Cusco, Perú

Cusco is the historic capital of the sun-worshiping empire of Inca.  The first Spaniards arrived in the city on 15 November 1533. Francisco Pizarro officially arrived in Cusco on 23 March 1534, renaming it the "Very noble and great city of Cuzco". The many buildings constructed after the Hispanic invasion have a mixture of Spanish influence with Inca indigenous architecture.  The Spanish destroyed many Inca buildings, temples and palaces. They used the remaining walls as bases for the construction of a new city.

The main language in the country is Spanish but the Quechua language is spoken in several regions. There a large number of minor Amazonian languages as well.  The city of Cusco,which holds a population of almost 400,000 and sits at an elevation is around 3,300 m (10,800 ft). The mountains only rise from Cusco.  To the North is the range of Cordillera Vilcabamba.  The highest peak in this range is Nevado Salcantay, which climbs to 6271 m (20,574 ft).

The Quechua People

The Quechua people are the remaining descendants of the Inca.  After the Spanish invasion the Quechua remained in the mountains.  The Spaniards forced Catholicism on the Inca so the Quechua Indians adopted some of the Catholic beliefs to avoid being destroyed but they also kept many of their animistic beliefs.  What has occurred is a complete syncretism of Catholicism and the Incan mythology. All kinds of Christian symbols and rites are used every year, but they only reflect the hidden Andean religious meanings. For example, praying to the Virgin Mary might satisfy Inti, the god of the Sun. Pachamama, the mountain god and god of earth, provides fields with fertility and allows the farmers to reap the blessings. Yet, on the top of that mountain that is worshiped is a wooden Cross—there to symbolize the blessing of Pachamama. There is very little distinction between the two religious systems and neither are the pure forms of what they were.

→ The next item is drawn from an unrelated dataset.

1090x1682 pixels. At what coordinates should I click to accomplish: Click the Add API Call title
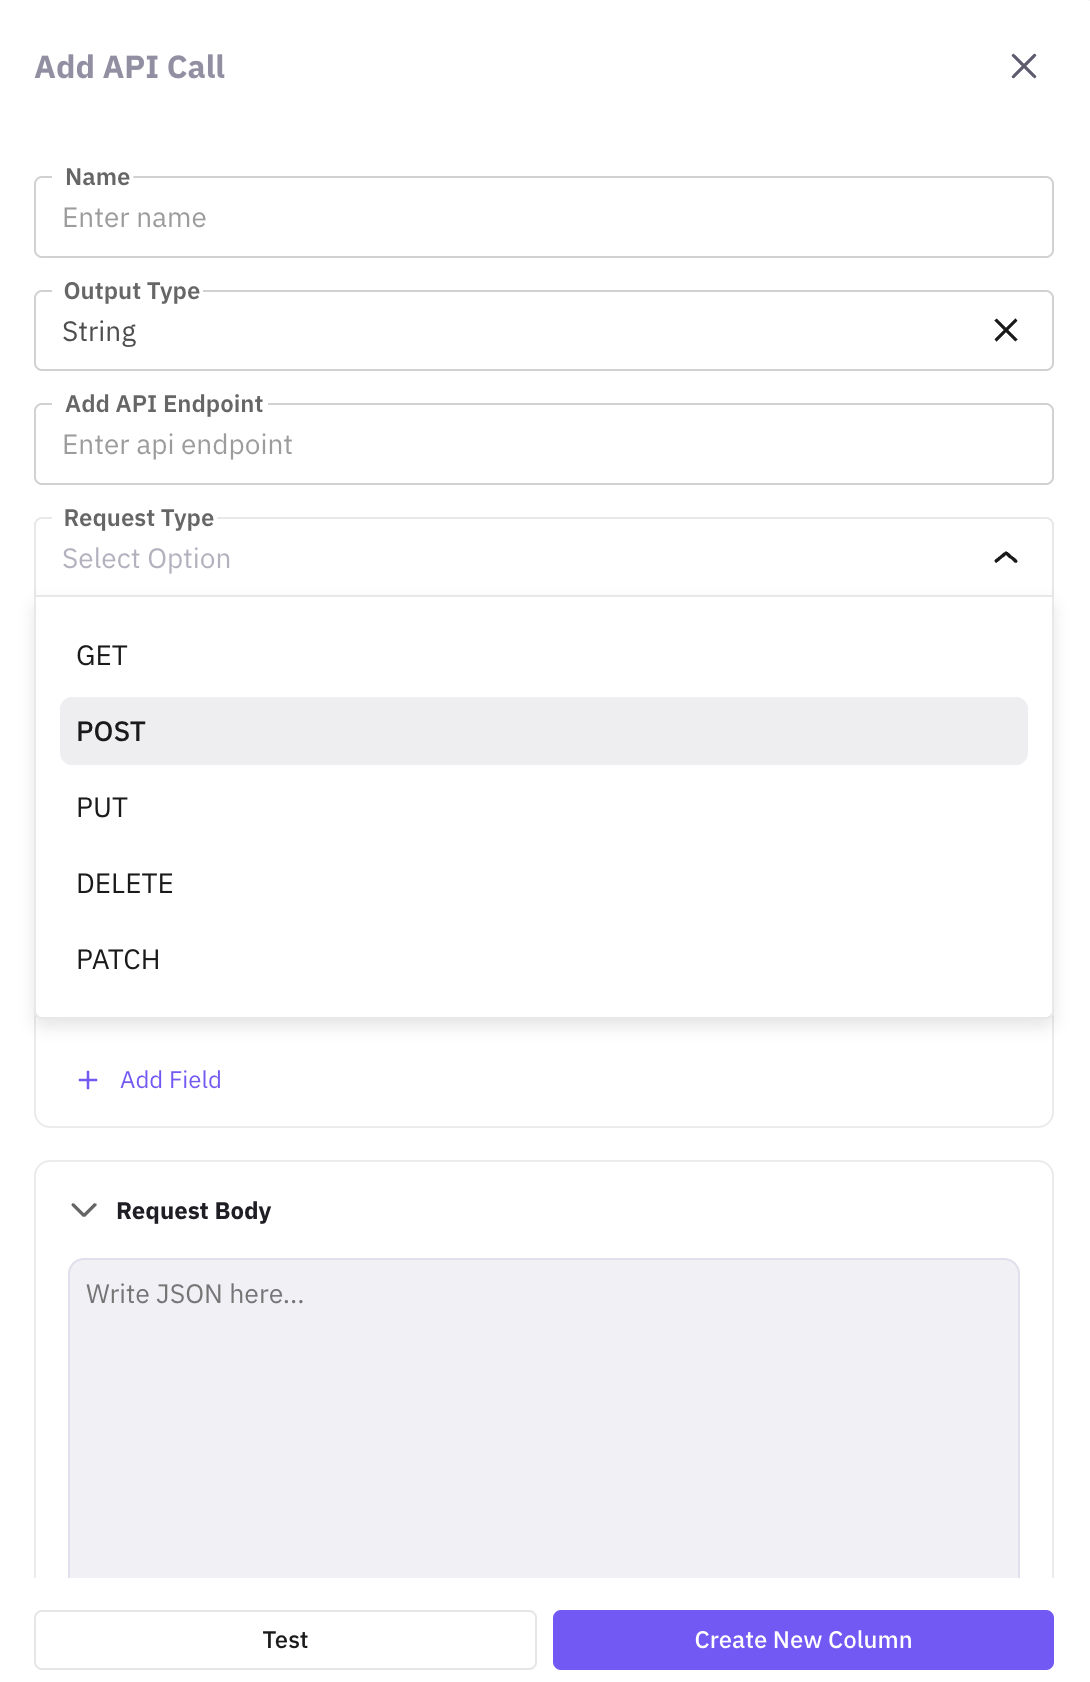pos(130,67)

Quechua ethnic groups also share traditional religions with other Andean peoples, particularly belief in Mother Earth (Pachamama), who grants fertility and to whom burnt offerings and libations are regularly made. Also important are the mountain spirits (apu) as well as lesser local deities (wak'a), who are still venerated especially in southern Peru.

Up to the present time Quechuas continue to be mistreated and are victims of political conflicts and ethnic persecution. In the Peruvian civil war of the 1980s between the government and Sendero Luminoso about three quarters of the estimated 70,000 death toll were Quechuas, whereas the war parties were without exception whites and mestizos.

The forced sterilization policy under Alberto Fujimori affected almost exclusively Quechua and Aymara women, a total exceeding 200,000.